Kırım Tatar Türkleri’nin Sürgünü öyküsü.

177

“TÜRK Ulusu’nun en büyük düşmanı, hangi millettir?” diye sorduğumuzda, belki de hiç akla gelmez Ruslar. Antalya’da gençlerin eğlencelerine meze olan Rus kızlarını anımsatır çoğu kez Rusya. Hâlbuki tarihte TÜRK ırkına en büyük zararı veren millet, kuşkusuz Ruslardır. Sovyetler Birliği döneminde Orta Asya’ya egemen olan ve hâkim olduğu alan içerisinde yaşayan Türk topluluklarına akla gelmedik oyunlar oynayan, soykırımlar yaparak budunumuza zarar veren ve sayısız zulmün altına imza atan moskoflar1…

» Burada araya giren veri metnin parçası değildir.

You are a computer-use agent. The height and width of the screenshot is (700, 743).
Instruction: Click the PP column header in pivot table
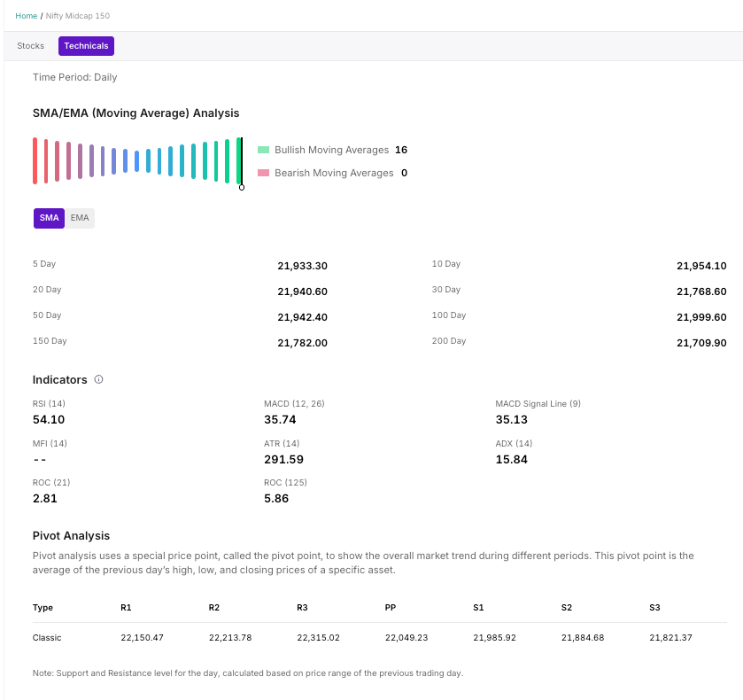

Zaman kurtların it – itlerin kurt gibi gösterildiği bir zaman ne yazık ki. Bu yüzden tarihin en büyük soykırımcıları, şimdi insan hakları savunucusu gibi insanlığa çekidüzen vermeye çalışıyorlar. Tarihin en mazlum milletlerinden biri olan Türkler ise, soykırımcı ilan ediliyorlar. Bu acı hâlimizin o kadar çok örneği olmasına rağmen, ne yazık ki tarih kitapları hep bize zulmeden soysuzları kahraman gibi göstermeye devam ediyor. İşte o kitaplarda anlatılmayan, anlatmaktan imtina edilen bir olayı, Kırım Sürgünü‘nü anlatmaya çalışacağım.

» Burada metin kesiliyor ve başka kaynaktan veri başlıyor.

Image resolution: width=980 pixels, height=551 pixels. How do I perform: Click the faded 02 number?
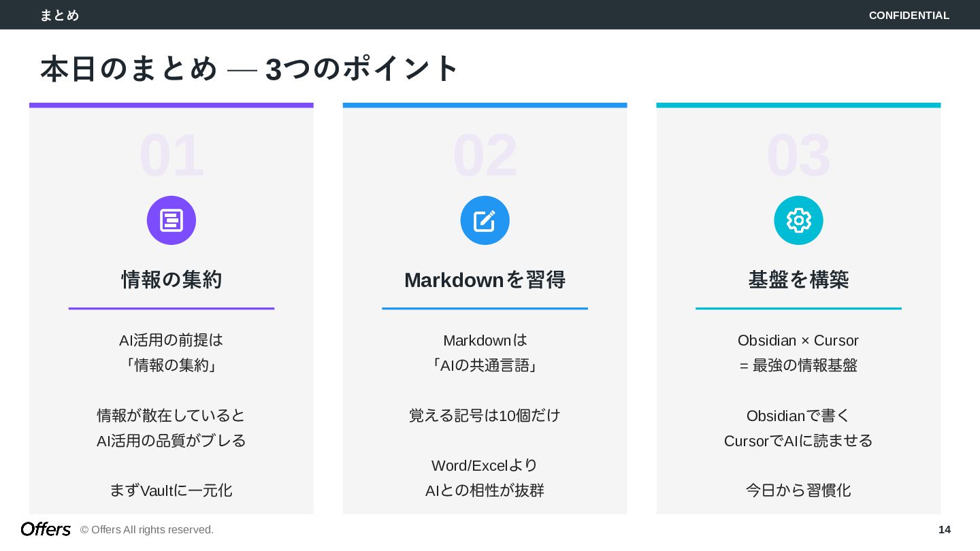(x=485, y=156)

Sovyetler Birliği, Orta Asya‘nın büyük kısmında egemenliği sağlamış ve komünist rejimle hâkimiyeti altındaki Türklere çok büyük acılar çektiriyorken, İkinci Dünya Savaşı başlıyor. Yıllardır Stalin’in baskıcı, soykırımcı yönetiminden kan ağlayan Türkler, bu savaş sonucunda Sovyetler Birliği’nin dağılma ümidini taşıyarak egemenliklerini ilan edecekleri günün hayalini kurmaya başlamışlardır. Almanlar’ın Sovyetler’i işgali Kırım’a kadar dayanınca, Kırım’da yaşayan Ukraynalılar ve Kırım Tatar Türklerinin çok az bir kısmı, Alman ordusuna destek veriyorlar.

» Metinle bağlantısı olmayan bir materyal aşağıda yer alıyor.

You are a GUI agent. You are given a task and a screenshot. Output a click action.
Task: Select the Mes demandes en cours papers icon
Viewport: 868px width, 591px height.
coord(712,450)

1939 yılında yapılan sayıma göre Kırım’da 1,2 milyon kişi yaşıyor. Ve bunların 557 binini Ruslar, 220 binini Kırım Türkleri, 150 binini ise Ukraynalı slavlar oluşturuyor. Savaş sırasında yaklaşık 20 bin Kırım Türkü, gönüllü birlikler olarak Alman ordusunun içerisinde yer almayı kabul ediyor. Buna karşılık Kırım’da yaşayan Türkler’den askerlik yapabilecek olanlar ve özellikle gençler Sovyetler Birliği tarafından Kızıl Ordu’ya2 katılmak zorunda bırakılmışlardır.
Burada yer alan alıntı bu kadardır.